Coeur de Pierre
Cœur de Pierre. Photo par Charlie McKenzie

Par Dyane Raymond et Charlie McKenzie

Les faits et gestes amoureux sont si simples ; pas de quoi en faire une chronique. Mais vous qui me connaissez, savez que je n’en suis pas à une contradiction près…

Je reviens à la campagne après une absence de plusieurs semaines.

Il faisait froid sur le chemin en marchant. Le vent soufflait. J’avais oublié le vent. Et la poussière que soulevaient les voitures sur la route. Et le piaillement des geais bleus. Et le sommeil des chats, entier, profond. On oublie vite.

Pendant que je faisais mes courses au IGA, le maire m’informe qu’il est en train de mettre sur pied un projet de coop internet pour que nous soyons enfin équipés haute vitesse à Saint-Jacques. Des gens me saluent dans les allées.

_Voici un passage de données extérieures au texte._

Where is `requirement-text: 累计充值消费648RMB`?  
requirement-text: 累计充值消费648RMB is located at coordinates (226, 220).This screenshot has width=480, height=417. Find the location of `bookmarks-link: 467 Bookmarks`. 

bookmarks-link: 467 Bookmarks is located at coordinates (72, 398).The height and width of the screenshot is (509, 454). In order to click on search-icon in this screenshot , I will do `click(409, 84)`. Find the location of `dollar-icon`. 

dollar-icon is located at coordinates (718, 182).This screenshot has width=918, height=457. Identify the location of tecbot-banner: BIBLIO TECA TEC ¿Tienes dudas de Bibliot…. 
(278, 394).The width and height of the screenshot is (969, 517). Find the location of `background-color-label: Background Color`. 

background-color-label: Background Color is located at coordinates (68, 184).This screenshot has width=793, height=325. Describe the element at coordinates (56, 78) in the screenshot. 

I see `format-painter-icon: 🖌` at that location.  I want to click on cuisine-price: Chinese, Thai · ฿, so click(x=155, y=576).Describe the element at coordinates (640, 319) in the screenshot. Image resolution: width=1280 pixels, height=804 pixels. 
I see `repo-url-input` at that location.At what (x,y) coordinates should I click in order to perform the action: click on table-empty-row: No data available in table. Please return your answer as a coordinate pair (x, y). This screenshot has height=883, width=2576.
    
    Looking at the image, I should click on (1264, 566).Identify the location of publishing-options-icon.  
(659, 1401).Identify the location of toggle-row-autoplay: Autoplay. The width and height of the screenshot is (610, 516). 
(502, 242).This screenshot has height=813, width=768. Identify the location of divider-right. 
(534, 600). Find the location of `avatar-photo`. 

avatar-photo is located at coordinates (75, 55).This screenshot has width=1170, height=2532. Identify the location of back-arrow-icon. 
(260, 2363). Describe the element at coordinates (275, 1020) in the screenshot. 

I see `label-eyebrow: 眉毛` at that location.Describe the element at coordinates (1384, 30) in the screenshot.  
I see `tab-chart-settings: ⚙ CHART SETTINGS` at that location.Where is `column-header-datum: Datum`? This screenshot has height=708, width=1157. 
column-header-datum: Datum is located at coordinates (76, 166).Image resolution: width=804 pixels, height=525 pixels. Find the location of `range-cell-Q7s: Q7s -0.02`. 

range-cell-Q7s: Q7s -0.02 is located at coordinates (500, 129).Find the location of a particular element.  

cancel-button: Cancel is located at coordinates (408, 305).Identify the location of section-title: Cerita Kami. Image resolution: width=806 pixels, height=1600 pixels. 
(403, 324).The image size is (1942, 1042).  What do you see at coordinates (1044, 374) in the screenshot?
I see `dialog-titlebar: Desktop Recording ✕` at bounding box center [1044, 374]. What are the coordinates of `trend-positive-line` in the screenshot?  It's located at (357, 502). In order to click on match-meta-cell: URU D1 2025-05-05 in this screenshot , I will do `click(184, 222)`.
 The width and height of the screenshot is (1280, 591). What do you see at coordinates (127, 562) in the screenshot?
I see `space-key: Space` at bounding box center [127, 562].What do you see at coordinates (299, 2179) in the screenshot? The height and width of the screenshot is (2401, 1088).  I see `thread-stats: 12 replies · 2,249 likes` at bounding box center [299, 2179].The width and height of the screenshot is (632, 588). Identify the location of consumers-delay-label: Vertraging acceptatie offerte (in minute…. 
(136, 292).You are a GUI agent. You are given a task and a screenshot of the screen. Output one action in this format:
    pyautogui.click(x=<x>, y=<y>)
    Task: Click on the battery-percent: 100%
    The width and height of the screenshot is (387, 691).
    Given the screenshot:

Le sourire si joli de Valérie, elle me dit qu’elle est heureuse dans sa nouvelle maison.

​J’entre chez Renelle sans frapper. Ses petits-enfants mangent des chips en regardant les dessins animés à la télé, enroulés dans leur doudoune comme des petites boules d’amour. Je me prends un bol de chips. Elle prépare les légumes pour la tajine. Je lave la salade.​ Lise arrive et entre sans frapper…

Et puis le soir tombe, et soudain il y a des lumières, des chandelles, des assiettes remplies d’odeurs et de couleurs. Des verres qui s’entrechoquent. Les faits et gestes, les rires, les mots forment une montagne, nous la gravissons bruyamment, mais pas trop fort pour ne pas réveiller les morts. Maman est morte aujourd’hui. Il y a un an de cela. À 13 h 45.

Aujourd’hui, je vais cuisiner un bœuf bourguignon pour le souper d’anniversaire de mon chéri. J’écrirai ma chronique.

​Et j’irai encore marcher sur le chemin​. Et le vent entrera dans mes yeux.